Job Title: Azure + Databricks
Experience: 4 to 7 years
Location: Mumbai (only)
Job Summary:
As a Senior Associate, you will take ownership of designing and delivering complex data engineering solutions across cloud and on-premise environments. You'll lead the technical delivery of ETL/ELT frameworks, data lakes, and data warehouses, leveraging Databricks, Azure, and modern data engineering best practices. You will also mentor junior team members and contribute to solution architecture.
Roles & Responsibilities:
- Lead design and development of end-to-end data pipelines using PySpark, SQL, and Azure Databricks.
- Build and optimize data lakes and data warehouse solutions.
- Implement data ingestion, transformation, and orchestration using tools like Azure Data Factory or Apache Airflow.

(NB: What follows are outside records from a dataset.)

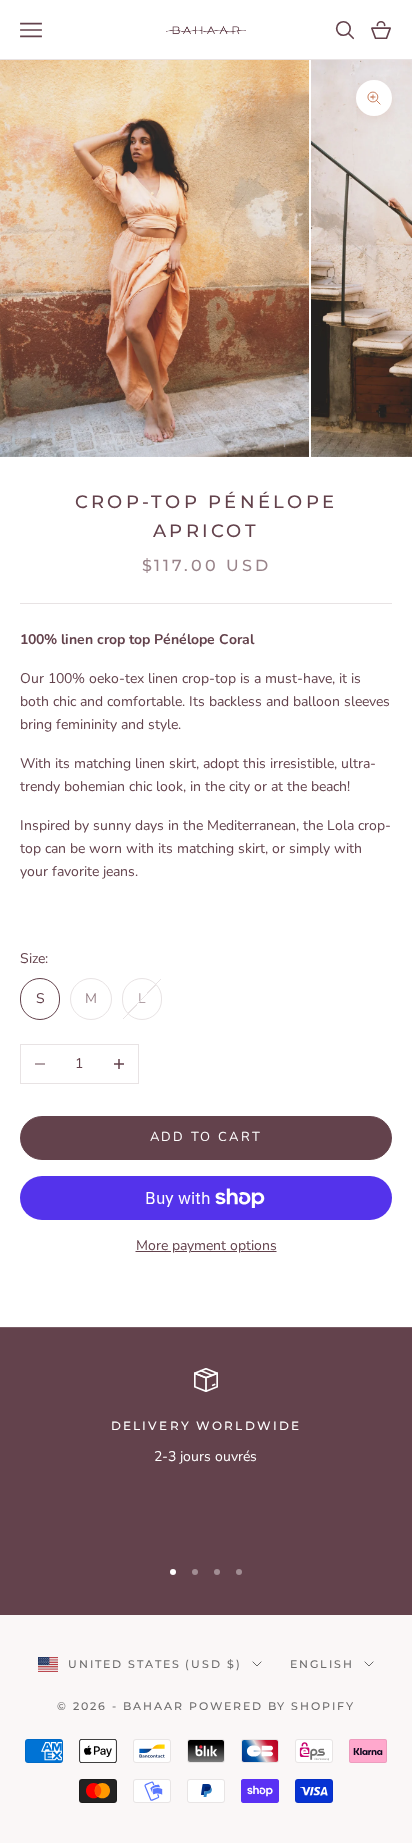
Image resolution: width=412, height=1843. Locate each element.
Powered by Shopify (272, 1706)
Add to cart (206, 1137)
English (322, 1664)
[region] (206, 1452)
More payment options (206, 1245)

- Translate business requirements into technical specifications and ensure alignment with data strategy.
- Conduct code reviews, performance tuning, and pipeline optimization.
- Collaborate with cross-functional teams (data science, BI, and architecture) to enable advanced analytics.

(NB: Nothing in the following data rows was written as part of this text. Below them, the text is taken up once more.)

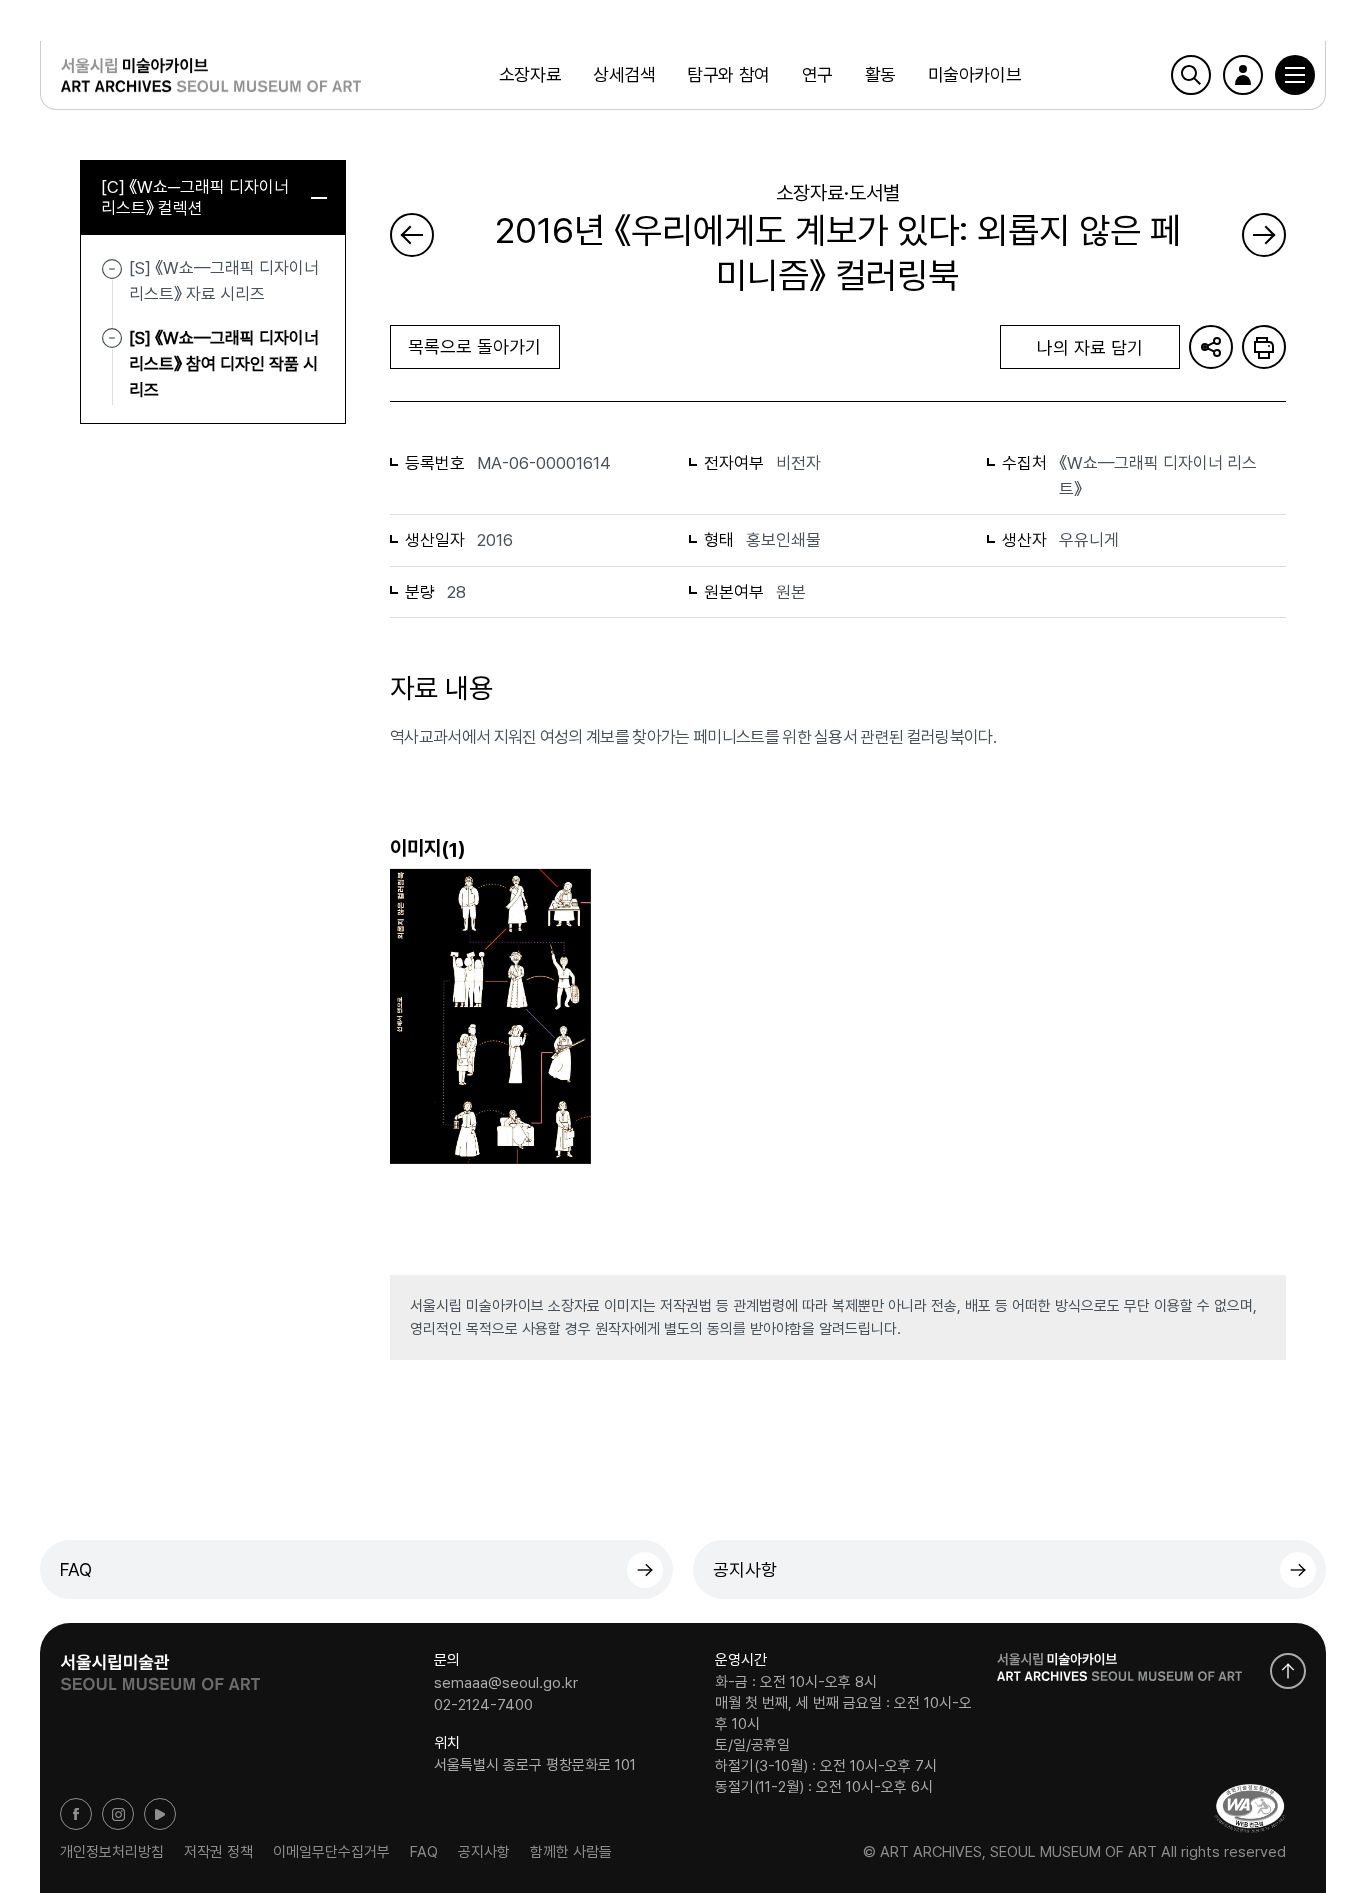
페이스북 (76, 1814)
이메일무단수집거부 (331, 1852)
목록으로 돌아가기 (474, 346)
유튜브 (160, 1814)
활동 (880, 74)
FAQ (76, 1569)
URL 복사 (1211, 347)
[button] (1295, 75)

- Mentor Associates and support delivery excellence through documentation and process improvements.
Skills Required:
- 47 years of experience in data engineering, with strong proficiency in PySpark, SQL, and Python.
- Expertise in Azure (Data Factory, Databricks, Synapse, ADLS) or other cloud platforms.
- Strong understanding of Data Warehouse, Data Lake, and ETL architecture.
- Proficiency in query optimization, data modelling, and performance tuning.
- Experience working with version control (Git) and CI/CD pipelines.
- Exposure to data governance, security, and metadata management.
- Knowledge of Snowflake, AWS Redshift, or BigQuery is a plus.
- Strong communication and client-interaction skills.
- Cloud certifications (Azure Data Engineer, Databricks) preferred.